Persévérance scolaire

Un diplôme, ça ne change pas le monde, sauf que…

Étudier est généralement payant. Pour un David Karp, fondateur du site de microblogues Tumblr, qui a fait fortune même s’il a quitté l’école à 15 ans, on compte nombre de décrocheurs devant se contenter d’un microjob. Quelle est la valeur d’un diplôme au Québec ? En cette saison des bals de fin d’études, on fait le point en cinq questions. Entrevue avec Pierre Fortin, économiste à l’ESG-UQAM.

Est-ce que le taux de décrochage diminue au Québec ?

Oui. Parmi les jeunes Québécois qui ont commencé le secondaire à l’automne 1998 (ils ont aujourd’hui 31 ans), 56,6 % ont obtenu un diplôme d’études secondaires (DES) après cinq ans d’études, soit le délai normal. Dix ans plus tard, 62,3 % des élèves de la cohorte de 2008 (aujourd’hui âgée de 21 ans) ont obtenu un DES en cinq ans. C’est un bond de 5,7 %, selon des données fournies à La Presse par le ministère de l’Éducation.

En accordant deux ans de plus aux élèves, le taux de diplomation grimpe à 67,9 % pour la cohorte de 1998. Encore mieux, il atteint 72,7 % pour celle de 2008. Quant aux taux d’obtention d’un diplôme d’études professionnelles (DEP), il est d’un maigre 0,1 % après cinq ans d’études pour les deux cohortes. Après sept ans, il monte à 1,3 % (cohorte de 1998) et à 1,8 % (2008). On peut faire mieux.

Les décrocheurs arrivent quand même à trouver du travail, non ?

Pas tous. En 2015, 58 % des Québécois de 25 à 54 ans sans diplôme occupaient un emploi, selon Statistique Canada. Les titulaires d’un DES ou l’équivalent étaient toutefois plus nombreux – 77 % – à travailler, souligne Pierre Fortin, économiste à l’ESG-UQAM, dans une étude parue en 2016. Le taux d’emploi des diplômés du postsecondaire était encore plus élevé, à 86 %.

Dans la construction, ne peut-on pas bien gagner sa vie sans diplôme ? 

C’est rare. « Sans DEP dans la construction, tu ne vas pas loin, répond M. Fortin. Avec un DEP, il y a certainement encore de bonnes perspectives dans les spécialités du secteur. Cependant, les places sont limitées (et rationnées par les règlements de l’industrie). En 2016, au Québec, il y avait 140 000 travailleurs de tous les âges payés à l’heure dans la construction, ce qui ne représentait pas plus que 7 % de tous les salariés payés à l’heure au Québec. »

Quel est l’avantage d’être diplômé comme Marie-Anne, Philippe et Cristian, quand on a de 25 à 54 ans ?

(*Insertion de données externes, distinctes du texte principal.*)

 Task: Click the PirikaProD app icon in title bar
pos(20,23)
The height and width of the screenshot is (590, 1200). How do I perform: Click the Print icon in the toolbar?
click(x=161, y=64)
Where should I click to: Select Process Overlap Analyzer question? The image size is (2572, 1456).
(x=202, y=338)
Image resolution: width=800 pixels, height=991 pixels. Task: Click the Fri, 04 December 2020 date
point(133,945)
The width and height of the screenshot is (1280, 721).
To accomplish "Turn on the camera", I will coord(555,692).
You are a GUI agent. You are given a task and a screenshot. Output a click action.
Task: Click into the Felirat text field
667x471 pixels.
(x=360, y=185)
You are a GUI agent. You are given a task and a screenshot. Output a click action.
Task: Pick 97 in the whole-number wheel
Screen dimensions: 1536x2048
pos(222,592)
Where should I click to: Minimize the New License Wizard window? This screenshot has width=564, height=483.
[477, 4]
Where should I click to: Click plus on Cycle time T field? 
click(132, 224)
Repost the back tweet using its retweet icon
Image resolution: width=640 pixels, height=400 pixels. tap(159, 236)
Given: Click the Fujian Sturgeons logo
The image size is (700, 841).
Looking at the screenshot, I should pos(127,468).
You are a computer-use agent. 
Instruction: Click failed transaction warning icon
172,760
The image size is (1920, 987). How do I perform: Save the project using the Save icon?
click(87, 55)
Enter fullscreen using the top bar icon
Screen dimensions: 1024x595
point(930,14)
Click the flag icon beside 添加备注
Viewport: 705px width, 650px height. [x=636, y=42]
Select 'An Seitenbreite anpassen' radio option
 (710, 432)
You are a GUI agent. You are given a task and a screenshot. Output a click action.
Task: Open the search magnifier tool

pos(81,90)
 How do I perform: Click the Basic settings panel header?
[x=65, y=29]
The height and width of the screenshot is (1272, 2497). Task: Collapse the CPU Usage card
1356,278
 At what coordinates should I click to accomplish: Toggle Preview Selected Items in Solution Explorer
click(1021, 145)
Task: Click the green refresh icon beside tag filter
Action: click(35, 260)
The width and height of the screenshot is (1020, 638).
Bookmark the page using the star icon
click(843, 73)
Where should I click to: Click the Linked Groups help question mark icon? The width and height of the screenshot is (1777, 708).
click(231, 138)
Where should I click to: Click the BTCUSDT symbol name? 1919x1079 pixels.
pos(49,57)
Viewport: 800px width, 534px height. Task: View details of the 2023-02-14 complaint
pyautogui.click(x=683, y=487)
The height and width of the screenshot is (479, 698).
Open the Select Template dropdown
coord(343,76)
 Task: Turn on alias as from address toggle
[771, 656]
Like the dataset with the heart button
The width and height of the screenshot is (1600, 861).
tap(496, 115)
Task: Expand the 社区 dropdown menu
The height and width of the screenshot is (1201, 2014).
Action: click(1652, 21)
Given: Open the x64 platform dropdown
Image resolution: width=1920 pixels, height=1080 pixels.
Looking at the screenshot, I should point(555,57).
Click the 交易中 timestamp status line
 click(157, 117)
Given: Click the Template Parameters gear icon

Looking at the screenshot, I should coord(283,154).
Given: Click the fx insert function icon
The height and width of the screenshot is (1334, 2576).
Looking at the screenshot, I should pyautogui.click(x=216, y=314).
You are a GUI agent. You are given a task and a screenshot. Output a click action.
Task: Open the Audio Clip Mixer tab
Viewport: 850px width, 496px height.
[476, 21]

Sans diplôme, le salaire annuel médian s’établissait à 31 600 $ en 2010 pour un travailleur québécois de 25 à 54 ans ayant occupé un emploi toute l’année à temps plein, selon Statistique Canada. Avoir un DES dans son curriculum vitæ procure 20 % plus d’argent, soit 37 800 $. Avec un diplôme universitaire, le salaire annuel médian atteint 60 500 $, précise l’étude de M. Fortin.

« Il faut aussi regarder un peu plus haut, ajoute l’économiste. En Amérique du Nord, le rapport entre le salaire du diplômé collégial ou universitaire et celui du diplômé du secondaire s’est accru très significativement, en moyenne, depuis 35 ans. De 30 % en 1980 à 100 % aujourd’hui aux États-Unis et de 30 % à 45 % (donc moins) au Canada. Les changements technologiques, qui renforcent continuellement l’économie du savoir par rapport à l’économie des tâches routinières et de la force physique, vont pousser dans la même direction au cours des prochaines décennies. »

Avoir un diplôme du secondaire, ça ne change pas le monde, sauf que…

Sauf qu’acquérir un diplôme du secondaire devrait ajouter un demi-million de dollars constants de 2016 au revenu du diplômé sur l’ensemble de sa vie active, selon M. Fortin. Le gain financier individuel est de 519 000 $ à 453 000 $, selon l’âge d’obtention du diplôme (variant de 17 à 29 ans : plus on est diplômé jeune, plus c’est payant), d’après des projections conservatrices. L’État en retire aussi des bénéfices, puisque le diplômé paie plus d’impôts et de taxes, et a moins recours aux programmes sociaux. « L’avantage du diplôme n’est pas seulement économique, mais aussi psychologique et social », souligne le professeur émérite dans l’étude.

« Bref, le message aux jeunes doit être : Finis ton D.E.S., puis va au cégep, man, conseille avec humour M. Fortin. Si tu as décroché, reviens te raccrocher dans la vingtaine. Bien sûr, Céline Dion et Georges St-Pierre ont réussi sans DES, mais c’est à cause de talents exceptionnels, que tu n’as pas.  »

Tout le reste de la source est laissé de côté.